I have been sent to the European Parliament by the votes of Romanian citizens. I feel your party has not treated them fairly, nor Bulgarians, nor Poles. My vote in the European Parliament, that you are now asking for, is stemming from their vote in the election: that is my ‘lasting engagement with the people I represent’, so it is out of the question that you, as a Conservative candidate, could have my vote. I am not sure whether these realities would prompt you to distance yourself from your own ‘party machine’ or whether you see the painful immigration rhetoric at home as conducive to some show of ‘unity’ or ‘clear vision’.

Referring strictly to you now, I have to say that I greatly admire your work as an MEP on human rights, trade and reducing red tape, and I hugely respect you for having been the first British Muslim to have become an MEP. I look forward to working with you on any issue, but I cannot vote for you in a highly representative role.

To conclude, I agree with you that ‘ít’s time’. It’s time to reinvent the mainstream of politics, it’s time for more authenticity, truth, empathy, rather than tapping cheaply into the reservoir of social anxiety for political purpose. Britain deserves politicians who can build on its strengths to reinvent Britishness at this difficult time, rather than thriving on nurturing its fears.


Sorin Moisa MEP


Dear Sorin,

May I congratulate you again on your election to the European Parliament. I very much look forward to working with you during the upcoming Parliamentary term, which promises to be an exciting and challenging period in the history of the European Parliament.

As you are aware, I am writing to you regarding the upcoming elections and my candidacy for the post of President of the European Parliament.

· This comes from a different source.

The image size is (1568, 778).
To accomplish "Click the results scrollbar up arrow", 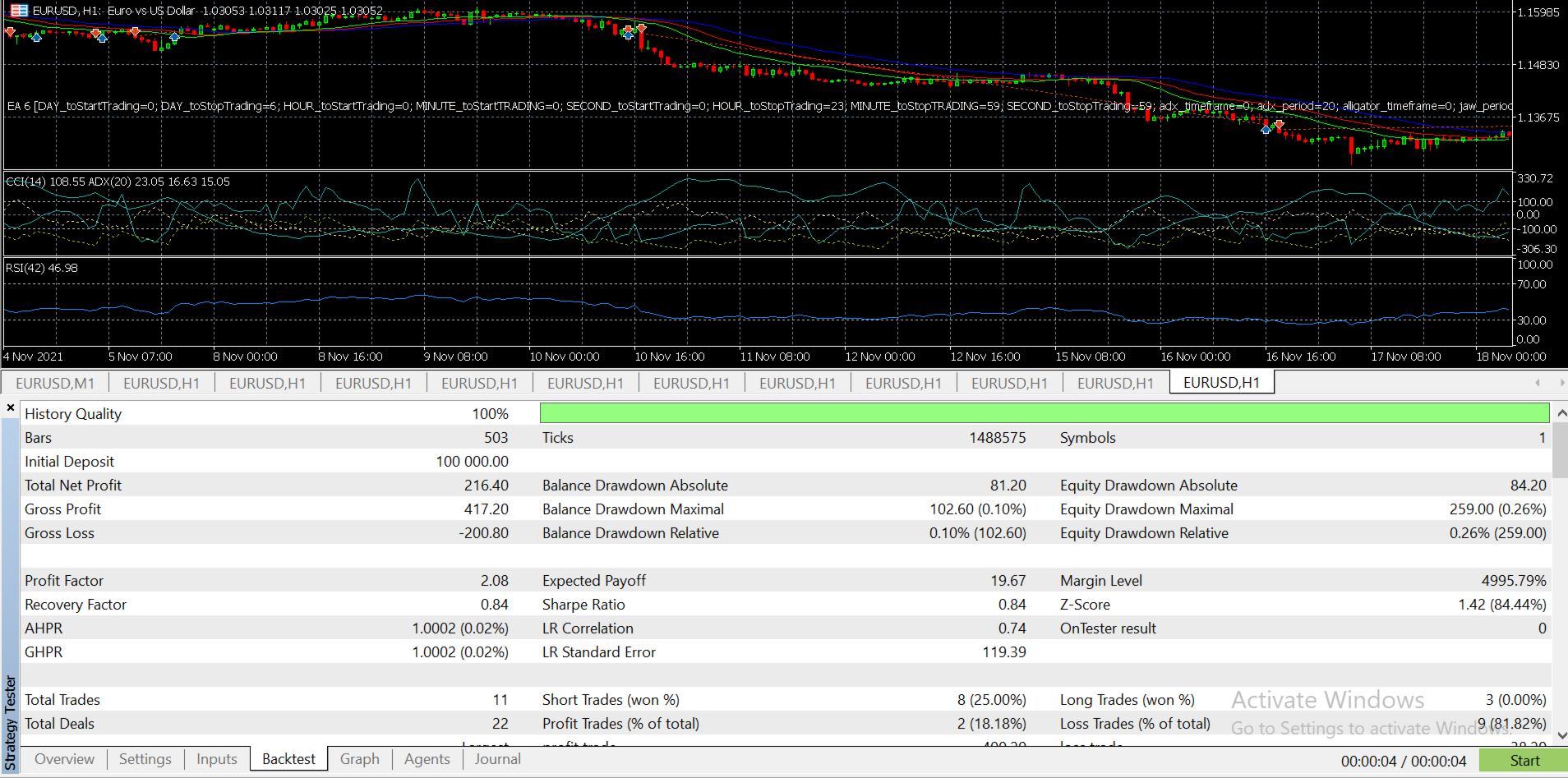I will click(1561, 413).
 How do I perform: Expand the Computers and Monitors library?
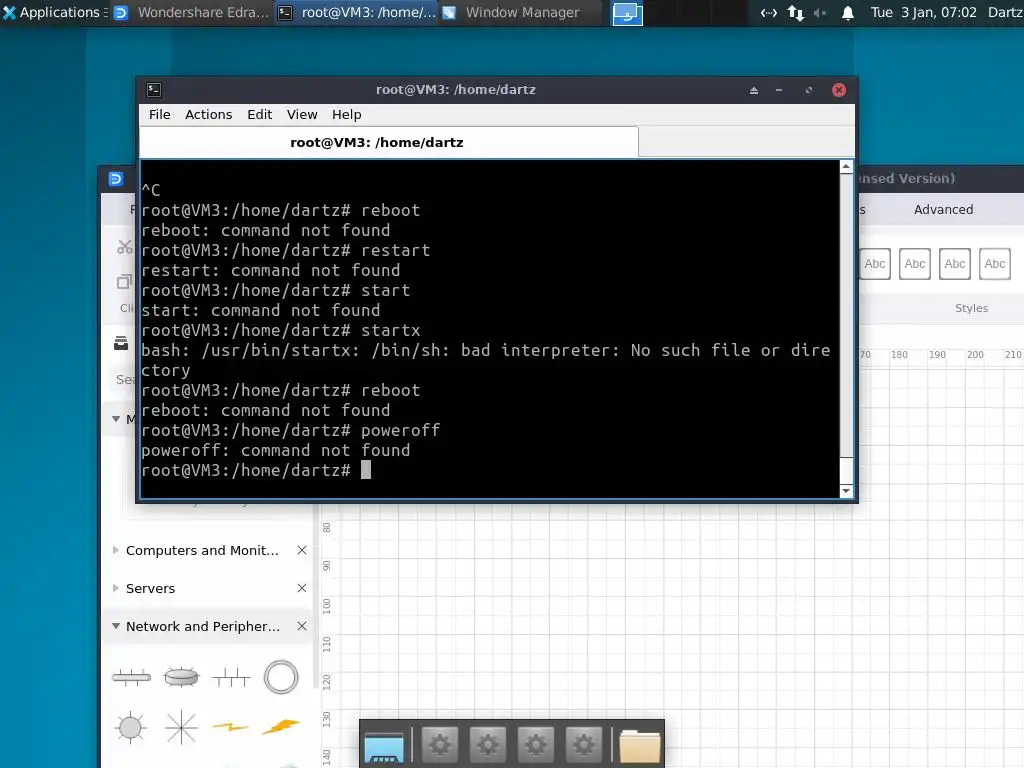tap(116, 550)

I come to this campaign for President as an experienced Parliamentarian with a record for working together with politicians from all backgrounds. I believe now more than ever that Europe and the EU institutions need to show unity, and demonstrate a clear vision and that we cannot rely on the old approaches that have turned away citizens from the European project and choose to have “business as usual”.

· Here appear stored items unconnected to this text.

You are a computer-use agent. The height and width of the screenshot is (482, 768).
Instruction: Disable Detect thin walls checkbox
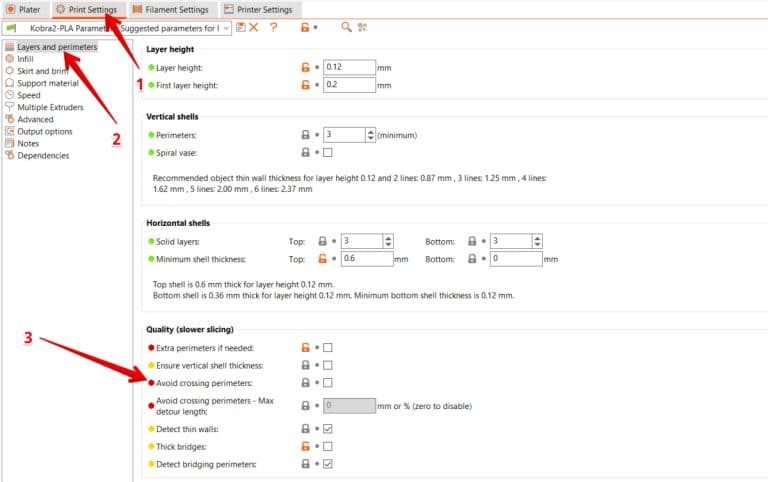[x=328, y=429]
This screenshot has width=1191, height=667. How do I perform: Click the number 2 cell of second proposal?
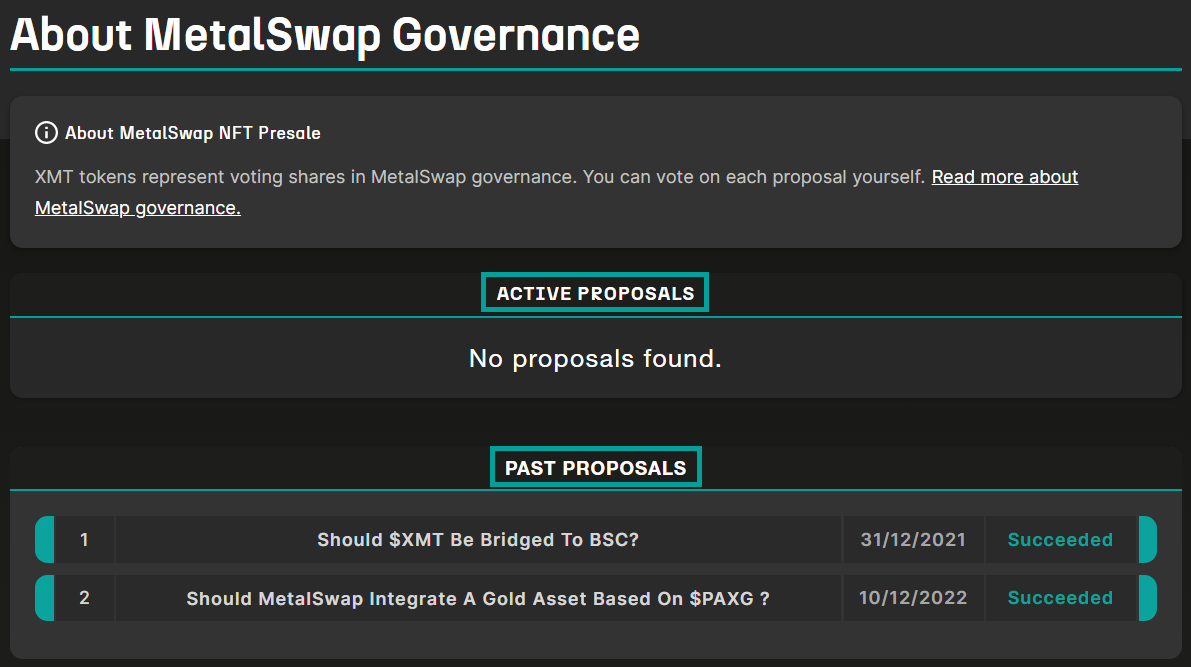tap(84, 598)
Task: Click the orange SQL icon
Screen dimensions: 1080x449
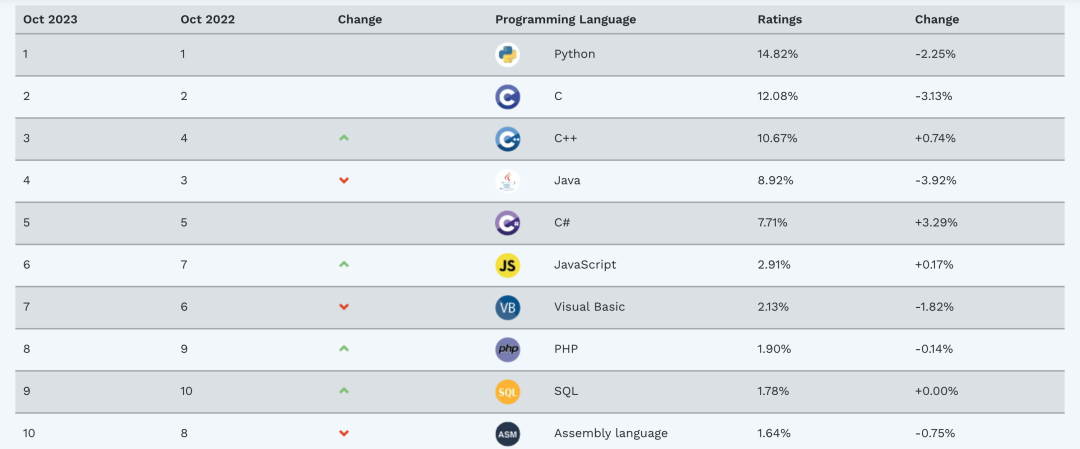Action: 507,391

The slogan for my campaign is “Yes it’s time”. It is about seizing an opportunity: a chance to show that the EU can change; that it can bring together the diverse range of political opinions and personal experiences as a strength of this Parliament, and that, above all, we can unite behind a candidate for President who will believe in the rights of all MEPs to represent their citizens, rather than blindly following our party machines.

As a new Member elected for the 2014 term, I hope you will share my vision for a change in the way in which the EU operates and join me to seek a lasting re-engagement with the people whom we represent. Our Parliament cannot be stuck in the past and I am prepared to listen to concerns from all in order to improve the Parliament as a robust, democratic and inclusive institution which is capable of change.

I hope that you will consider voting for me on 1 July in Strasbourg. If there is any issue you would like to discuss with me directly, please do get in touch. My office door remains open!